# 65 Gallon Stocking Ideas (compatibility)



## DejaVu85 (Jan 29, 2014)

Hi,

I recently setup a new 65 gallon planted lo-tech tank. The details about my tank are in my signature below. I have tons of hiding places in the plants and also created a "sand path" for fish that love the white sand (whichever fish that is)?
The tank isn't too heavily planted as you can see in the pictures. The empty spot will be covered with some sort of carpet plant.




























My current setup is;
10 x Cardinal Tetras
10 x Glass Red Fin Tetras
6 x Harlequin Rasbora
3 x Flying Foxes
3 x Oto's

All these fish are very small and I feel like I need a centerpiece main attraction fish in there along with a few other fish because the tank still feels pretty empty but has good activity.

I'm currently looking into getting but not sure if these will be compatible in my tank and I want a peaceful community tank.

- 4 x Boesemani Rainbowfish
- 5 x Denison Barbs

I really want to keep some Shrimp in this tank. I know I could get the Amano Shrimps but they don't seem to have any color.

Would these shrimp fit in (Yellow shrimps, Blue Velvet Shrimps, Red Cherry Shrimp)


















Do all these above fish get along with each other?
Should I add anything else into this mix?

Thanks in advance for the advice!


----------



## mistersprinkles (Nov 4, 2013)

I can't comment on a lot of those fish with shrimp, but you can add either the boesman's rainbows or the denison barbs or maybe a pair of angelfish.


----------



## Dis (Apr 16, 2010)

Perhaps a fish you are interested in breeding? A type of ram or apisto might be good, and some cories or plecos for the bottom.


----------



## Dis (Apr 16, 2010)

The power filter won't do the shrimps any favours. They would get sucked up, maybe not the Amano's, not sure though.


----------



## mistersprinkles (Nov 4, 2013)

Dis said:


> The power filter won't do the shrimps any favours. They would get sucked up, maybe not the Amano's, not sure though.












Pre-filter sponge will solve that.


----------



## pyrrolin (Jan 11, 2012)

Either of the fish would be nice, rainbows or denizens but they are both schooling fish I believe, I know rainbows are so have a few of them. Not sure if you would want just one type or both though

You can also get more of your tetras and rasboras to make the schools bigger.
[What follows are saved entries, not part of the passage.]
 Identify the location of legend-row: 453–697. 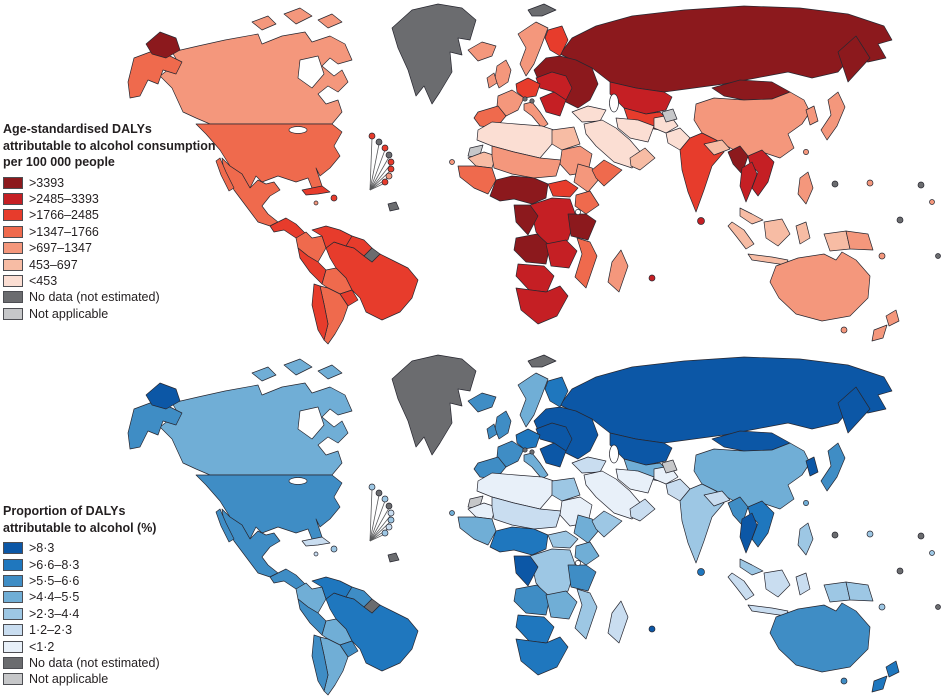
(120, 264).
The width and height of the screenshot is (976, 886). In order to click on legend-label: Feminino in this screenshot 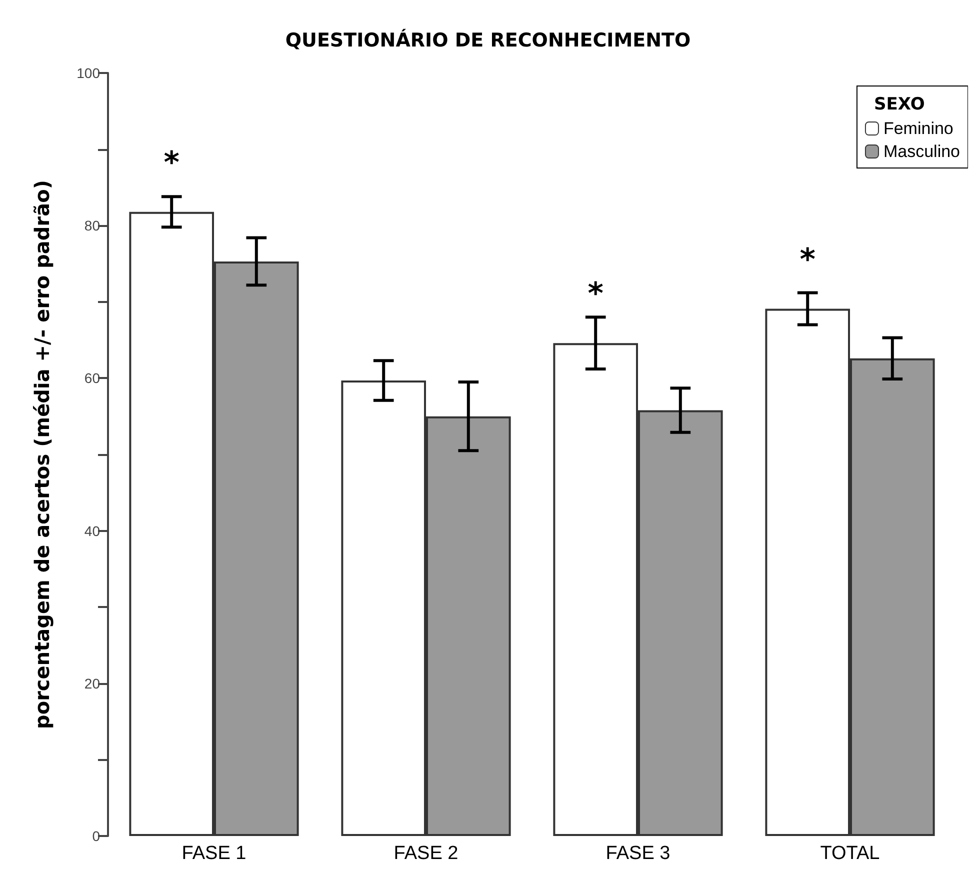, I will do `click(918, 128)`.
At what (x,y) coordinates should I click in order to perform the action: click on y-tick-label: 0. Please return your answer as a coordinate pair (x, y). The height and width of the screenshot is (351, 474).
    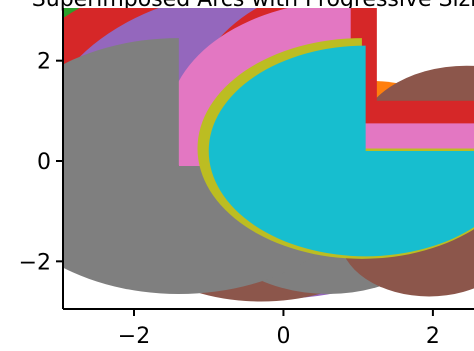
    Looking at the image, I should click on (44, 162).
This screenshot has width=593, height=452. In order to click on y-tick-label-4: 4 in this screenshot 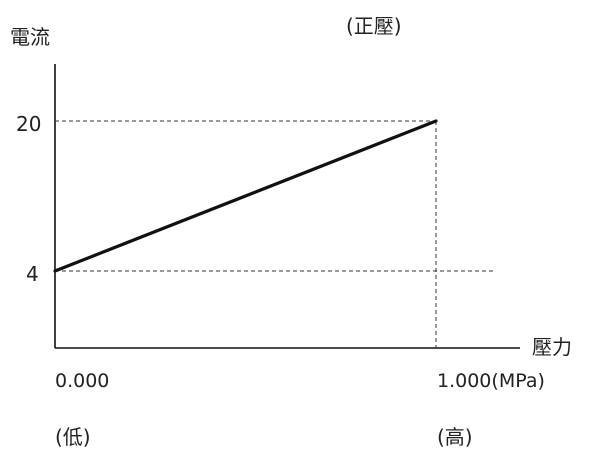, I will do `click(32, 274)`.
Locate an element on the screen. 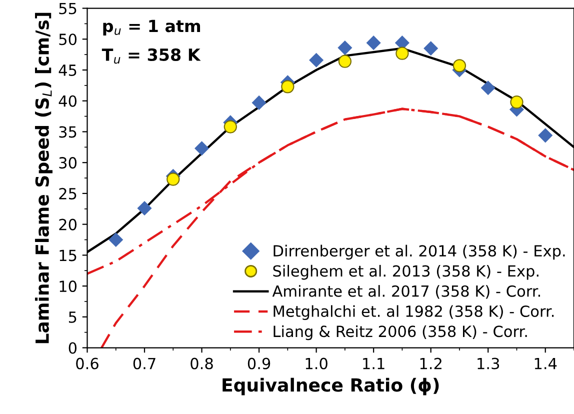 This screenshot has width=574, height=414. y-tick-label: 35 is located at coordinates (68, 132).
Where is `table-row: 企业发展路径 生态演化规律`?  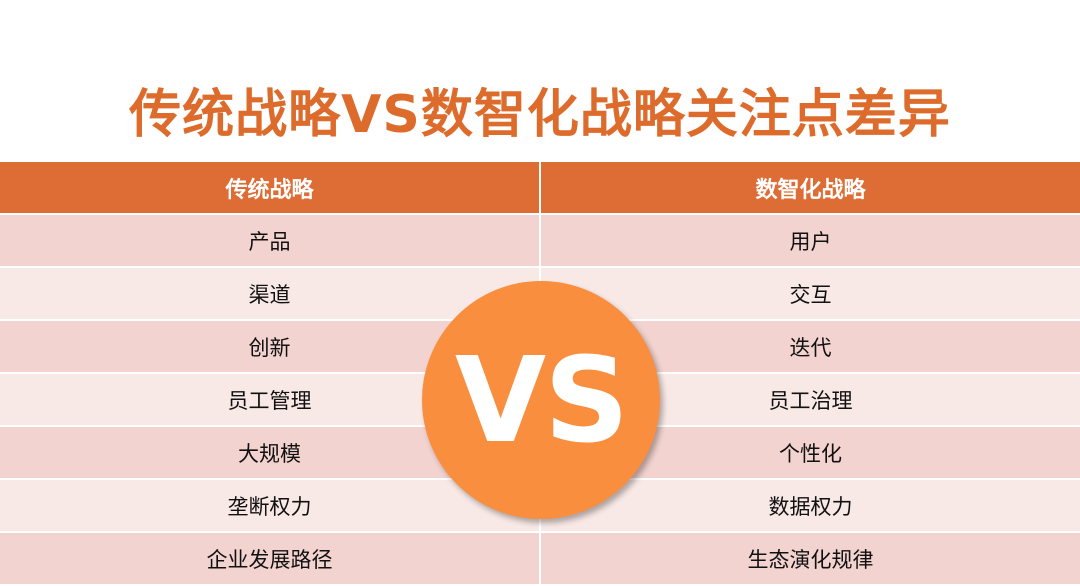
table-row: 企业发展路径 生态演化规律 is located at coordinates (540, 558).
shrimp breeding would be a bit of a problem

Tank looks very promising


----------



## Tino (Sep 10, 2012)

Nice tank, your ideas about the denison barbs and Bosemanis is a good one, alternatively I'd recommend a couple of juvenile Angelfish, or some Pearl Gouramis, maybe even a pair of German rams as well.


----------



## mistersprinkles (Nov 4, 2013)

Tino said:


> Nice tank, your ideas about the denison barbs and Bosemanis is a good one, alternatively I'd recommend a couple of juvenile Angelfish, or some Pearl Gouramis, maybe even a pair of German rams as well.


If you don't mind a heavily stocked tank and very frequent water changes, you could add a group of denison barbs, a pair of angels, and a pair of rams.


----------



## colio (Dec 8, 2012)

Most of your current s\fish seem pretty shrimp friendly, except the flying foxes, who will likely eat the shrimp when they get bigger. However, neither Denisoni barbs or Boesemani rainbows are very shrimp friendly shrimp.

I love the Denisons barbs and spent a lot of time researching them before deciding on a different direction for a tank (which I may still change my mind on). However, I am not sure your 65 is the best choice for them, as they prefer space to swim (a 48 inch tank is often recommended) and also enjoy some current in the water. 

The boesemani's would go very nice. A favorite of mine, very attractive and peaceful. 

As an alternative, you can always make your existing schools larger, which adds a lot to the display. This would be the best solution if you really want shrimp. Otherwise they can be an expensive snacks. 

And for what it is worth, the suggestion of a peal gourami (or a group of 3) would be very nice. i've always like Peals. although I have never kept them (I have a very shy oplaine gourami in my 65).


----------



## darkangel66n (May 15, 2013)

I would recommend against the boesmani in my experience. The group I have while not aggressive will eat smaller fish. feeder guppies or mollies are no problem for them.


----------



## Norman (Feb 13, 2011)

I found that the rainbows were too fast for my Angels and intimidated them. I had one chase them around the tank. The Denison barb are terrific but yes a longer tank is better as they grow to be quite large. All of the above would eat your shrimp though..


----------